Stored records:
/---

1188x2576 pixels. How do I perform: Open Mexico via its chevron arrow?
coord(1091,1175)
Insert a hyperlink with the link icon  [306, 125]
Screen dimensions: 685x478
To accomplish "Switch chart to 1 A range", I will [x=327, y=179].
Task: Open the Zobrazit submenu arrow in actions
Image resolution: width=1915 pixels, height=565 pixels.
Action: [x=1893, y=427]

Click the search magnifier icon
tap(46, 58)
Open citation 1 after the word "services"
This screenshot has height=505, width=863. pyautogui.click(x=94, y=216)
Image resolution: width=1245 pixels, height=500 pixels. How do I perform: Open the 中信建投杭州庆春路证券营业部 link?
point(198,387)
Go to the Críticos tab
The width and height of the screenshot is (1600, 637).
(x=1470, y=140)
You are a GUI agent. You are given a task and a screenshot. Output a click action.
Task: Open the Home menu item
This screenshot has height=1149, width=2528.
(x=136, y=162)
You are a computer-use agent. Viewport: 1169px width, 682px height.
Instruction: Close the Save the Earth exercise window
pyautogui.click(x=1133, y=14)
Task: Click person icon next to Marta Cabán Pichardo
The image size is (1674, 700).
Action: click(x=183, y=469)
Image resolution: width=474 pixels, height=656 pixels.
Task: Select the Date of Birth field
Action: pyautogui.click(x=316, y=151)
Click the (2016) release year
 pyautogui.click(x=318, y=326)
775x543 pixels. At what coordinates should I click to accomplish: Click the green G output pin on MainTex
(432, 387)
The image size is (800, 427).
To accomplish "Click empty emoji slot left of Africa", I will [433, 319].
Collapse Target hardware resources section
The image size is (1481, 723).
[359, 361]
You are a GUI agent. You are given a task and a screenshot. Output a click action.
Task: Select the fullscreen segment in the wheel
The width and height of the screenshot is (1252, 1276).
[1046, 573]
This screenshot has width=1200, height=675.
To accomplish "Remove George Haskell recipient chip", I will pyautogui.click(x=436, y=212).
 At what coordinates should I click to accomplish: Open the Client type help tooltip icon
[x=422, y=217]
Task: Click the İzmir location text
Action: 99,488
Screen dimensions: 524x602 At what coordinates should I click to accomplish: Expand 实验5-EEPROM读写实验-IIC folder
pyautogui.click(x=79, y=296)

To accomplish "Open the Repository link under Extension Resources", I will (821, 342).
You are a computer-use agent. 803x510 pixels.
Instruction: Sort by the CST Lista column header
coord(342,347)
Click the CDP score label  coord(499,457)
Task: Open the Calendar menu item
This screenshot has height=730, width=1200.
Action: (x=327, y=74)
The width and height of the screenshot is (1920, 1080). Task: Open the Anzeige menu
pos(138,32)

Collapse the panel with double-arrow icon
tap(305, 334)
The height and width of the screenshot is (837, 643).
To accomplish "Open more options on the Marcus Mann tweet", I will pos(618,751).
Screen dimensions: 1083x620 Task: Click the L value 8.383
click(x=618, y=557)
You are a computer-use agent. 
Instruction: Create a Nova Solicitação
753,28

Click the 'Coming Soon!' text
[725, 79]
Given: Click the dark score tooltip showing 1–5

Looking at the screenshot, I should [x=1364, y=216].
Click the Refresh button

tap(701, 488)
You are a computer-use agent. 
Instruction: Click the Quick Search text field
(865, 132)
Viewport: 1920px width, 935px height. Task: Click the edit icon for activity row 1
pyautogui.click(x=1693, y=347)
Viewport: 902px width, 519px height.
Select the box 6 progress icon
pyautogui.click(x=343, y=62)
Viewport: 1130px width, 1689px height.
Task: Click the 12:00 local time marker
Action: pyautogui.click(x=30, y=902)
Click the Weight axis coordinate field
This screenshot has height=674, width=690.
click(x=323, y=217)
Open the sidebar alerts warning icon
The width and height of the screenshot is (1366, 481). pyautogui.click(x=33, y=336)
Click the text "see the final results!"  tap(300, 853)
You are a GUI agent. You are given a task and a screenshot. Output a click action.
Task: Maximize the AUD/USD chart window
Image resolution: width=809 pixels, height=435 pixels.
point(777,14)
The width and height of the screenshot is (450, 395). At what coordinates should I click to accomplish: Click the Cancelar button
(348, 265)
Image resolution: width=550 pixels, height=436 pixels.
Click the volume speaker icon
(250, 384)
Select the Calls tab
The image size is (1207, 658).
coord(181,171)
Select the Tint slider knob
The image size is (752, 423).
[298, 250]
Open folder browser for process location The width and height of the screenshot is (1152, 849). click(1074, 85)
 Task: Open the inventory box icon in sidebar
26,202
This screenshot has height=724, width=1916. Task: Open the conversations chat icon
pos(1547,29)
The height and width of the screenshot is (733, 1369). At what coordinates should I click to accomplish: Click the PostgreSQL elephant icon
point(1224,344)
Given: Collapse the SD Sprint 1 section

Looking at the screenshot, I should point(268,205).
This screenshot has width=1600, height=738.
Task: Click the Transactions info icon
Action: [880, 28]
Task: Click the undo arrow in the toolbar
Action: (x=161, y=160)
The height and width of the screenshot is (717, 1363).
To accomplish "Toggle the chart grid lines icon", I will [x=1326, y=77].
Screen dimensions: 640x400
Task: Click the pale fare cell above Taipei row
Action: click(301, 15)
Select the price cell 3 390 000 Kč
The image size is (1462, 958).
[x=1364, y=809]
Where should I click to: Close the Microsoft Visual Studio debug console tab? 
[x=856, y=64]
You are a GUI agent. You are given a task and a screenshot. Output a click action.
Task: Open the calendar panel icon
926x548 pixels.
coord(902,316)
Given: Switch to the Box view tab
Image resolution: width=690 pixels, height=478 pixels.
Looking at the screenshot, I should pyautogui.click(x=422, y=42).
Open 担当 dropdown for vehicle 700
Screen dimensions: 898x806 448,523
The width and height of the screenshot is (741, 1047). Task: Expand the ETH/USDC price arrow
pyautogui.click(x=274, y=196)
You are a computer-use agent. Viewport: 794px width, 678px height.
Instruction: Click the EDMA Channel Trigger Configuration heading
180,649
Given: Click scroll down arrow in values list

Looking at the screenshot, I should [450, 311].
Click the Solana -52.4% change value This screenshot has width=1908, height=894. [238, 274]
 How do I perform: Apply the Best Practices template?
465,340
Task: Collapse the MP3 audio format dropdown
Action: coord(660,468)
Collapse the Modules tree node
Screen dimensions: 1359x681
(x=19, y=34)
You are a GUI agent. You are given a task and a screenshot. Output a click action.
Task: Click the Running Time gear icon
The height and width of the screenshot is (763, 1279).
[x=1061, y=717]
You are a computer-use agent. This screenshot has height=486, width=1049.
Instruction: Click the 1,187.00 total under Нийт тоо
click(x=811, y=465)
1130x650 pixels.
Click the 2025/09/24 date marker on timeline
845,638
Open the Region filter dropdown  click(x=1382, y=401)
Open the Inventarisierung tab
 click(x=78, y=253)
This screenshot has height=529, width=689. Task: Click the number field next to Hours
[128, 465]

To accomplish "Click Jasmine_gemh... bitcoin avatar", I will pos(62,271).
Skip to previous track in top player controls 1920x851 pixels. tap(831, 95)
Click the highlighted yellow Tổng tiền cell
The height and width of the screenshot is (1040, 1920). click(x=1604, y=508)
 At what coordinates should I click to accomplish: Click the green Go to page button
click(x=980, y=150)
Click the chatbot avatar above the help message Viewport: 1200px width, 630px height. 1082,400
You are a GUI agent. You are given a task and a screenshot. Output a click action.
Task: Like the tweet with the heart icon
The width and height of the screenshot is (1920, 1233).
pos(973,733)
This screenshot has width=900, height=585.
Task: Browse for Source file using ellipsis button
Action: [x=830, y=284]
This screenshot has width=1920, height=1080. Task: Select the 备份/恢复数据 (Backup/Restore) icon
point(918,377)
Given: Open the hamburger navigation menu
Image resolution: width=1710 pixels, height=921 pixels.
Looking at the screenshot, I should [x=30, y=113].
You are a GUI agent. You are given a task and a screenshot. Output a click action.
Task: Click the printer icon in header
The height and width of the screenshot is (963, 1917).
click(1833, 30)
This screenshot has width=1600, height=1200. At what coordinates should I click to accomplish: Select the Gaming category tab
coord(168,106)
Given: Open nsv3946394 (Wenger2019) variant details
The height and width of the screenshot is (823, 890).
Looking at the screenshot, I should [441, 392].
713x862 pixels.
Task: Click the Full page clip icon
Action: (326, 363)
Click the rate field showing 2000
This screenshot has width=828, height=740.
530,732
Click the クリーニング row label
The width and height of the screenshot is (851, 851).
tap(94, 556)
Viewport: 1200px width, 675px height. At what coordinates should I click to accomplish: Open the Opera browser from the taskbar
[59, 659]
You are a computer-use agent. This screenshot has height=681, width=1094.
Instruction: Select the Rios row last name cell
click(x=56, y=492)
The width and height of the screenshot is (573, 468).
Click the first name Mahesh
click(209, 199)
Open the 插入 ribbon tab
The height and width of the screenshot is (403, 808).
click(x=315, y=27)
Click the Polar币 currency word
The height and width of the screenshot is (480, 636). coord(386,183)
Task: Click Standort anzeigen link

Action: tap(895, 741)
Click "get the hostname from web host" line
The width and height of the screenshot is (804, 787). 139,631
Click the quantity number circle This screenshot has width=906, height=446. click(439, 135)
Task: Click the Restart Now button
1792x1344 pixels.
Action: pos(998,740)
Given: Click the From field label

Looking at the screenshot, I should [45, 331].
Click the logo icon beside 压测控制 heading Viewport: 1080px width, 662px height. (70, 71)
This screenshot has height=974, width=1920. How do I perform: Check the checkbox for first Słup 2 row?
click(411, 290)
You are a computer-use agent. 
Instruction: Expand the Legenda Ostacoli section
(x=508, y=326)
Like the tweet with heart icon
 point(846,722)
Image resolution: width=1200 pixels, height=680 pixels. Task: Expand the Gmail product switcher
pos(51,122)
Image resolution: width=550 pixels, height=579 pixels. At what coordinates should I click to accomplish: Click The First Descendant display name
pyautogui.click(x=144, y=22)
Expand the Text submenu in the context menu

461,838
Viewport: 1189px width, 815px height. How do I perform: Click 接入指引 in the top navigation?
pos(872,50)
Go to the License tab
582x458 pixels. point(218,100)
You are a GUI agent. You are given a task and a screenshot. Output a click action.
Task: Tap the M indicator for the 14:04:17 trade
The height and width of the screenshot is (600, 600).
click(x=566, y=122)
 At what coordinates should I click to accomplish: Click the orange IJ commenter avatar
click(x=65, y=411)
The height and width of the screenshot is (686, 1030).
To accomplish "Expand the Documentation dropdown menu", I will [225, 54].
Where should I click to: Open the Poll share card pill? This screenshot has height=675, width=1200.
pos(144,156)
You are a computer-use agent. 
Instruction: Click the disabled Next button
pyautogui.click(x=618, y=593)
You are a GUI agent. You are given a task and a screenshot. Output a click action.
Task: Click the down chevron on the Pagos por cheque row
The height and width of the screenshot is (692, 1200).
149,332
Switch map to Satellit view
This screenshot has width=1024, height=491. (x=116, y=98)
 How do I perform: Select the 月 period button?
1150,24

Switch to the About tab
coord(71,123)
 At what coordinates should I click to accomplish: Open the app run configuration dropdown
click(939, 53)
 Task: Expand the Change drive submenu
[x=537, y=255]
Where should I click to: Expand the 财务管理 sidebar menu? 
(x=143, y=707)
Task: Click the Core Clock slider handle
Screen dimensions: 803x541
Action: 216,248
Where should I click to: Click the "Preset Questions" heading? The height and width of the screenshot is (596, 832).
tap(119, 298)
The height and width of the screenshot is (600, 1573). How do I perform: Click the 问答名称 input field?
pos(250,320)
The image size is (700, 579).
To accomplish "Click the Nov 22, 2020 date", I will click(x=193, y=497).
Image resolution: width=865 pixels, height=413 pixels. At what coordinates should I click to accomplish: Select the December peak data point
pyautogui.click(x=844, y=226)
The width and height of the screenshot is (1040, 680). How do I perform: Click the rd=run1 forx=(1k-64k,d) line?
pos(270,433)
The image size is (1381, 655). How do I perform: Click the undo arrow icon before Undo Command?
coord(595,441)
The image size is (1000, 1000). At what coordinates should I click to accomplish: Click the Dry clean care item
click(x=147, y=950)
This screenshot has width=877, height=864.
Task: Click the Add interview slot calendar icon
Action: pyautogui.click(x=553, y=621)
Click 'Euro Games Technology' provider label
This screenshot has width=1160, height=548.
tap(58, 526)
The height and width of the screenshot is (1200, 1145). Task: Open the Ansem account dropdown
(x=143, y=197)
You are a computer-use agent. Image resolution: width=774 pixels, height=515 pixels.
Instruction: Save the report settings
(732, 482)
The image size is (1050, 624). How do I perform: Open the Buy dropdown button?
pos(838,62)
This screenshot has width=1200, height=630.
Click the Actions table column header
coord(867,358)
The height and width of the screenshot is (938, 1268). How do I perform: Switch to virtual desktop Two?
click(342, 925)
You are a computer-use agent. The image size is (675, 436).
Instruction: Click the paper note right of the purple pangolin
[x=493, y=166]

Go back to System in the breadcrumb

\---

* **Aim of the exercise**: Report every line of the entries that carries the word "slider".

* **Completed task**:
Select the Tint slider knob
Task: Click the Core Clock slider handle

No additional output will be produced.